Where we process personal data based on consent, individuals have a right to withdraw consent at any time. We do not generally process personal data based on consent (as we can usually rely on another legal basis). To withdraw consent to our processing of your personal data please contact us or, to stop receiving an email from a TIAA marketing list, please click on the unsubscribe link in the relevant email received from us.

Other data subject rights

As well as rights of access, amendment and withdrawal of consent referred to above, individuals may have other rights in relation to the personal data we hold, such as the right to erasure/deletion, to restrict or object to our processing of personal data and the right to data portability, as well as in relation to automated decision making.

If you wish to exercise any of these rights, please contact us. We will aim to respond to any requests for information promptly and, in any event, within the legally required timeframes.

How to contact us

If you have any questions about this privacy statement or how and why we process personal data, if you want to complain about our use of personal data or exercise any of your rights, please direct your correspondence to our Data Protection Officer.

Data Protection Officer
Artillery House
Fort Fareham
Newgate Lane
Fareham
PO14 1AH
Email: dpo@tiaa.co.uk
Phone: 0845 300 3333

You also have the right to lodge a complaint with the Information Commissioner’s Office (“ICO”) (the UK data protection regulator). For further information on your rights and how to complain to the ICO, please refer to the ICO website.

Cookies

Our cookies do not contain any personal information about you and are used only to determine your browser and user preferences for our site.

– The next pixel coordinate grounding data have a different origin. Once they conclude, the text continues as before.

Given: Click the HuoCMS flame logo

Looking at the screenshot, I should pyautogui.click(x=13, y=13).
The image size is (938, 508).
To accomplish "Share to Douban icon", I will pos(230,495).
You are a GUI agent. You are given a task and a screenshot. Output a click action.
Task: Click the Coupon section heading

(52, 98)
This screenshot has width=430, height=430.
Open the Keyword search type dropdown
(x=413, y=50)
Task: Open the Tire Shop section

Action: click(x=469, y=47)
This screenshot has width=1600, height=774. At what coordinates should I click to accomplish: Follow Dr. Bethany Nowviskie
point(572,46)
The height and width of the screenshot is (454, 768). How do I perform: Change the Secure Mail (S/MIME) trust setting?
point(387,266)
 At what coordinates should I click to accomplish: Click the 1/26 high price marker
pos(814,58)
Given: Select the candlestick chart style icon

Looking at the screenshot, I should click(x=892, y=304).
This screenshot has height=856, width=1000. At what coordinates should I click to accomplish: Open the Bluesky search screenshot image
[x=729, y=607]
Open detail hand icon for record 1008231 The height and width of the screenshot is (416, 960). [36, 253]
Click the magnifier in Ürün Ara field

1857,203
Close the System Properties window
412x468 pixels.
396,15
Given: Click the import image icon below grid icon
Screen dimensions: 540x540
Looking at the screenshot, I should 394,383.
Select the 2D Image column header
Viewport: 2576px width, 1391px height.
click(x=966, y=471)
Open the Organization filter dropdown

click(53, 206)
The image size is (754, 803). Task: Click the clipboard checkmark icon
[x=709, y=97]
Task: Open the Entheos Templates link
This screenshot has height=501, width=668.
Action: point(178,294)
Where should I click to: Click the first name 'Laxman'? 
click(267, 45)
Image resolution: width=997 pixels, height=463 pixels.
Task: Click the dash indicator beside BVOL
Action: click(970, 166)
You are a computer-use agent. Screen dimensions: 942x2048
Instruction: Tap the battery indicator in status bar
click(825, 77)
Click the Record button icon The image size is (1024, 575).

We use cookies to ascertain which web pages are visited and to make our website more user friendly. This enables us to give you the best service and experience when you return to our website.

Most web browsers automatically accept cookies, but if you prefer, you can set your internet browser not to accept them. You can still use our website without cookies being enabled, however your visit to our website will be significantly enhanced if cookies are not disabled.

Information on deleting or controlling cookies is available at www.AboutCookies.org. Please note that by deleting our cookies or disabling future cookies you may not be able to access certain areas or features of our site.

Changes to this privacy statement

We recognise that transparency is an ongoing responsibility so we will keep this privacy statement under regular review.

This privacy statement was last updated on 5th September 2022.